Let us consider the following quotes:
The strategic aim of a business (is) to earn a return on capital [1], and if in any particular case the return in the long run is not satisfactory, then the deficiency should be corrected or the activity abandoned for a more favourable one’ [2] —of Alfred P. Sloan; and
‘Strategy is when you are out of ammunition [1], but keep right on firing so that the enemy won’t know’ [2].
The part marked [1] in the above quotes represents the business strategy for a firm and the part [2], the corporate strategy of a firm.
Typically, both business strategy and corporate strategy coincide at a zone or stage in a strategic decision-making framework illustrated below:
Business Strategy:
Once a firm has decided to be active in a particular business area, it must then determine how to compete in that field. Decisions of this sort involve business strategies.

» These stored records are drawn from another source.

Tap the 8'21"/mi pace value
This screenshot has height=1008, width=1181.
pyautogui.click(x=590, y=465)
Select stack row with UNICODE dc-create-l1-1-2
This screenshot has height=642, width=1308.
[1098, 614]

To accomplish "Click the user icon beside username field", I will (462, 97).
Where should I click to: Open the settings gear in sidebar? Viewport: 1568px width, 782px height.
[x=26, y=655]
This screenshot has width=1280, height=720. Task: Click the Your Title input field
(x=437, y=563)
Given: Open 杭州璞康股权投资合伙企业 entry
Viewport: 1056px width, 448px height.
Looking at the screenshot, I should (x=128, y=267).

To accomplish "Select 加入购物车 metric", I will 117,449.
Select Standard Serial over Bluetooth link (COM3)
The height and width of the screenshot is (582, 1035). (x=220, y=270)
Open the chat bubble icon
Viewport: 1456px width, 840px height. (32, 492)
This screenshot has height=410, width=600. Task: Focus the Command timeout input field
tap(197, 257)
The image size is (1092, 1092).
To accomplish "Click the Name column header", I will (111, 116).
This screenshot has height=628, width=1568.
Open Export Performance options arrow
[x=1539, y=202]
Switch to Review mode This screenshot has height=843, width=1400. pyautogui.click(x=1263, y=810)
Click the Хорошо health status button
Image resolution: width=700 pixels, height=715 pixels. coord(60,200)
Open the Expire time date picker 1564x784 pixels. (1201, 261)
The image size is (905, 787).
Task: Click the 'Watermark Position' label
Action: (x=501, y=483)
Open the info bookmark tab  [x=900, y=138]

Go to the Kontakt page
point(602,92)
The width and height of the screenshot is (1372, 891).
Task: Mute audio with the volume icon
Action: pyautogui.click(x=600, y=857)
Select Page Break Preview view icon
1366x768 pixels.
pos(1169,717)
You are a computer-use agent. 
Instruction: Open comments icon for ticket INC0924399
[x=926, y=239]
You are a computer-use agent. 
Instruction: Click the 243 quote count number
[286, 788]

A firm’s decision to extend its product/service line is a business strategy since it enables the firm to compete more effectively in its chosen business. To illustrate further, gaining ‘market share’ as one of the sources of competitive advantage is a strategy at the business level.
Corporate Strategy:
On the other hand, corporate strategy defines the nature and range of businesses a firm intends to operate, for example, a tobacco company’s move from cigarettes to beer and then soft drinks are examples of corporate strategy decisions.
So are the electrical company’s entry and subsequent exit from the computer business. To illustrate further, adopting ‘synergy’ as one of the key sources of competitive advantage is a strategy at the corporate level.
At the most basic level, corporate strategy deals with the question, “what businesses should we be in?” whereas business strategy addresses the question, “How should we compete in this business?”
In addition to what has been sketched out in the strategic decision-making model, there are the elements of change, growth, and adaptation in the life of a firm. Master strategy is a firm’s basic plan for dealing with these factors.
Master strategy sets broad goals of a firm. One firm may decide to seek pre-eminence, in a narrow speciality while another undertakes to be a leader in several ‘niches’ or perhaps in all phases of its industry.
While pursuing either of them, a firm has to redefine its ‘scope’ in terms of desired role in society and redesign its ‘activities’ in respect of:
1. Services to be offered to customers.
2. Operations to be performed by it.
3. Relations to be developed and maintained with suppliers of necessary resources.
4. Product-market opportunities.
To achieve the above, managers of a firm have to decide:
(i) What to do first,
(ii) How many activities can be done concurrently,
(iii) How fast to move,
(iv) What risks to run, and
(v) What to postpone.
These questions of sequence and timing must resolved to make the master strategy operational.
Master strategy involves deliberately relating to a firm’s efforts to its particular future environment. Because of this dynamic aspect, frequent reappraisal of master strategy is essential.
But such reappraisal should not call for sharp reversals in strategy as a master strategy requires several years to execute. Even though drastic modification of a firm’s master strategy may not be necessary, frequent incremental changes will certainly be necessary to keep abreast of the times.
Master strategy is the pivotal planning instrument for large and small enterprises alike.